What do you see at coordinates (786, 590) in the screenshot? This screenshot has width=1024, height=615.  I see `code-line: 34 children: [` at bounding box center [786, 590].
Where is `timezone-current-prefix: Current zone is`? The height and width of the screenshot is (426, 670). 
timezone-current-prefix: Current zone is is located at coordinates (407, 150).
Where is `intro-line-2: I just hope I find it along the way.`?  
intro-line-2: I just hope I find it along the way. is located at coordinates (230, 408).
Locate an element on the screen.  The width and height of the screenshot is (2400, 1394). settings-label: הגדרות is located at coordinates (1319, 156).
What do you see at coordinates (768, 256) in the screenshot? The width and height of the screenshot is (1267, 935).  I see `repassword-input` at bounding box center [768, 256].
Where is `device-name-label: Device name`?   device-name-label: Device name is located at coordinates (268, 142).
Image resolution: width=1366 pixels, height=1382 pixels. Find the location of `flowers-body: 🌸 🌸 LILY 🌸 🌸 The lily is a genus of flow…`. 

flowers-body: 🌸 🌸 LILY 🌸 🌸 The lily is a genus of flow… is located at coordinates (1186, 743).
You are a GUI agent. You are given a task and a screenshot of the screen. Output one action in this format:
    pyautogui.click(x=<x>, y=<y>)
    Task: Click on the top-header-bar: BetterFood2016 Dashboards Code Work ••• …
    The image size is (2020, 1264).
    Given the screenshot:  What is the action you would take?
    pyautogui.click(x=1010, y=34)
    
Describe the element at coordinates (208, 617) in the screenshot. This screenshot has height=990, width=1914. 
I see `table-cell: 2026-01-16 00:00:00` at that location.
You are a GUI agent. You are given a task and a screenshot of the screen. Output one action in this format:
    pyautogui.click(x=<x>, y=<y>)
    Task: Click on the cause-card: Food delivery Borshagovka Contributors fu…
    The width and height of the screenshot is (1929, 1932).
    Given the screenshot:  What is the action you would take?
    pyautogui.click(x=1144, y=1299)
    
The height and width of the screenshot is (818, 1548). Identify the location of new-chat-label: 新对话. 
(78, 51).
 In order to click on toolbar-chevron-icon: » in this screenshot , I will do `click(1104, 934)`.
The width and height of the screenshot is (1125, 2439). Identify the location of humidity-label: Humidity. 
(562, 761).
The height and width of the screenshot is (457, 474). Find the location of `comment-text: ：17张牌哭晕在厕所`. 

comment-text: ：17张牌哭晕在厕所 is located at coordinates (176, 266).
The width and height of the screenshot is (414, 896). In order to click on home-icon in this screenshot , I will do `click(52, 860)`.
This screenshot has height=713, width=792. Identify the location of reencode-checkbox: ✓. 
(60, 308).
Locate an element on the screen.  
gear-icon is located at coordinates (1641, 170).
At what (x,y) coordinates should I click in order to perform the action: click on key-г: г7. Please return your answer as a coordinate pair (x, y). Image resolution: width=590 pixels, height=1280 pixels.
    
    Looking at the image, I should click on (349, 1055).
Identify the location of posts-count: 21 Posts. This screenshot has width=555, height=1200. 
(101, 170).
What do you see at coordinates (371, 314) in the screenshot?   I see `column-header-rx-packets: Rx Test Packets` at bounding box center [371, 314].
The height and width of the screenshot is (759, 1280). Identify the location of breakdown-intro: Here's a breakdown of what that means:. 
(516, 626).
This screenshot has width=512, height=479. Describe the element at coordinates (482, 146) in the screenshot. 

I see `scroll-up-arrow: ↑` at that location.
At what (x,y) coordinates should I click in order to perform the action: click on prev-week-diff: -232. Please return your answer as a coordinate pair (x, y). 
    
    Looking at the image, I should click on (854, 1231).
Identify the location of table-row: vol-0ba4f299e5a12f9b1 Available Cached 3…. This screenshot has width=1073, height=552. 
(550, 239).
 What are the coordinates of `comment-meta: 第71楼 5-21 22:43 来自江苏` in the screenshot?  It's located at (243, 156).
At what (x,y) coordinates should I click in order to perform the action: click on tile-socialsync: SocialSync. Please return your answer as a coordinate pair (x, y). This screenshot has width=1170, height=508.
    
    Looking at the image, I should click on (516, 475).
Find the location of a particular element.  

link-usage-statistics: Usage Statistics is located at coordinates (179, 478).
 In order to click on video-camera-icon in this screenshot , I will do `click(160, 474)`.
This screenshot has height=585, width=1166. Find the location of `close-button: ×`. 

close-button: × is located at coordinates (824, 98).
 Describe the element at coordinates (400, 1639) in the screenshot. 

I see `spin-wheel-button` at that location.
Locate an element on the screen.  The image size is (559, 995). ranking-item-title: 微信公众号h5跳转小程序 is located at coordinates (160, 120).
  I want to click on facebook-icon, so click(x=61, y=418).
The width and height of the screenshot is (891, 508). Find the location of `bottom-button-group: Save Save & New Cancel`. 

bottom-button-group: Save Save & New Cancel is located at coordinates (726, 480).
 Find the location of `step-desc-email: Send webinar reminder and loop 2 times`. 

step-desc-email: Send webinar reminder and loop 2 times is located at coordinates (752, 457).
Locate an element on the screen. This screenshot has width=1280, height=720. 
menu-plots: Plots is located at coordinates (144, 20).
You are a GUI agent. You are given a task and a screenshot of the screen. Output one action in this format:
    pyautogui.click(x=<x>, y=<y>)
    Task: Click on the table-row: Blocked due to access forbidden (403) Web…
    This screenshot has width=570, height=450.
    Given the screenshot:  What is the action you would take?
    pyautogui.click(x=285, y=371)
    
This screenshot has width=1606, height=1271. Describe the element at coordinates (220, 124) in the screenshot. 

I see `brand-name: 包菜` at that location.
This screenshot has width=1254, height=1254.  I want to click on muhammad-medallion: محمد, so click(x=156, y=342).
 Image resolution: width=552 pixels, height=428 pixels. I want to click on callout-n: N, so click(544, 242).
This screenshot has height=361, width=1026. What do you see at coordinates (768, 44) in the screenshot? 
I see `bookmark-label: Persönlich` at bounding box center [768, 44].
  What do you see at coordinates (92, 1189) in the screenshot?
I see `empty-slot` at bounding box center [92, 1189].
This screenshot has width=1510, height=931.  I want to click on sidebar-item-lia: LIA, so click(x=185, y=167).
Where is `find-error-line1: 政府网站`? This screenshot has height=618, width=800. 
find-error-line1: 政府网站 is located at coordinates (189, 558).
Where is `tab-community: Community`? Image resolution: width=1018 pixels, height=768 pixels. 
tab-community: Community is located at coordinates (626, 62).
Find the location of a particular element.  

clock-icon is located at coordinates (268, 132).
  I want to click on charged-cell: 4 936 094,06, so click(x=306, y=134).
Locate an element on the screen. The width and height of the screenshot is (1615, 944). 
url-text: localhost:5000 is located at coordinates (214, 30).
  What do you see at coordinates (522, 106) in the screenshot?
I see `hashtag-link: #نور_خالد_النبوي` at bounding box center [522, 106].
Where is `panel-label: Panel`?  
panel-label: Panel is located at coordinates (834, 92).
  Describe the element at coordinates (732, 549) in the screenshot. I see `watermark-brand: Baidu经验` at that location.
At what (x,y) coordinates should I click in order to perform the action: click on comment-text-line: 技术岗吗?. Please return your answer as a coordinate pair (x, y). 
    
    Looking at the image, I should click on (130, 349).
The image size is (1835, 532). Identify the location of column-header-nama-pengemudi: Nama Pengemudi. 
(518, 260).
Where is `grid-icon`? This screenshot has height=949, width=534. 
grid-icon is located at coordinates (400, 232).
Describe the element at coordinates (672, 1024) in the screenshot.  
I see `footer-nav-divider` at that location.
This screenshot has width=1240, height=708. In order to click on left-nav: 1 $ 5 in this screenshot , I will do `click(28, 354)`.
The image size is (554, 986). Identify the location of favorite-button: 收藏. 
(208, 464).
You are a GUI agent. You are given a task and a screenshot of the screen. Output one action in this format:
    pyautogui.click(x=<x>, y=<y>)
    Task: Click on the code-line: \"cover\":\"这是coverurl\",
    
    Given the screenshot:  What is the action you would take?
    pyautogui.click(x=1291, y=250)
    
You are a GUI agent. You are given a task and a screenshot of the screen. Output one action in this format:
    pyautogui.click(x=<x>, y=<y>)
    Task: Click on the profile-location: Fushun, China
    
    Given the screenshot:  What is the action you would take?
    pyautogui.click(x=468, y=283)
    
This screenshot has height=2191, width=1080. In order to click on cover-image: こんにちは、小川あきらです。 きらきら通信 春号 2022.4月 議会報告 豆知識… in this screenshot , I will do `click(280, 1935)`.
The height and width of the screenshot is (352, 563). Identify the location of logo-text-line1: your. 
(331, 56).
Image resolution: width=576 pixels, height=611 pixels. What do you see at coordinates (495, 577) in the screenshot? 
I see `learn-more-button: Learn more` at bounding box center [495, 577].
══════════
### Your goal
Put the part of the material that opens with the line containing "Locate an element on the screen. This" and closes with the line containing "menu-plots: Plots is", both of those lines included, into a Markdown table with the columns Row and Line. Number each row and leave out blank lines.

### Solved exercise
| Row | Line |
|---|---|
| 1 | Locate an element on the screen. This screenshot has width=1280, height=720.  |
| 2 | menu-plots: Plots is located at coordinates (144, 20). |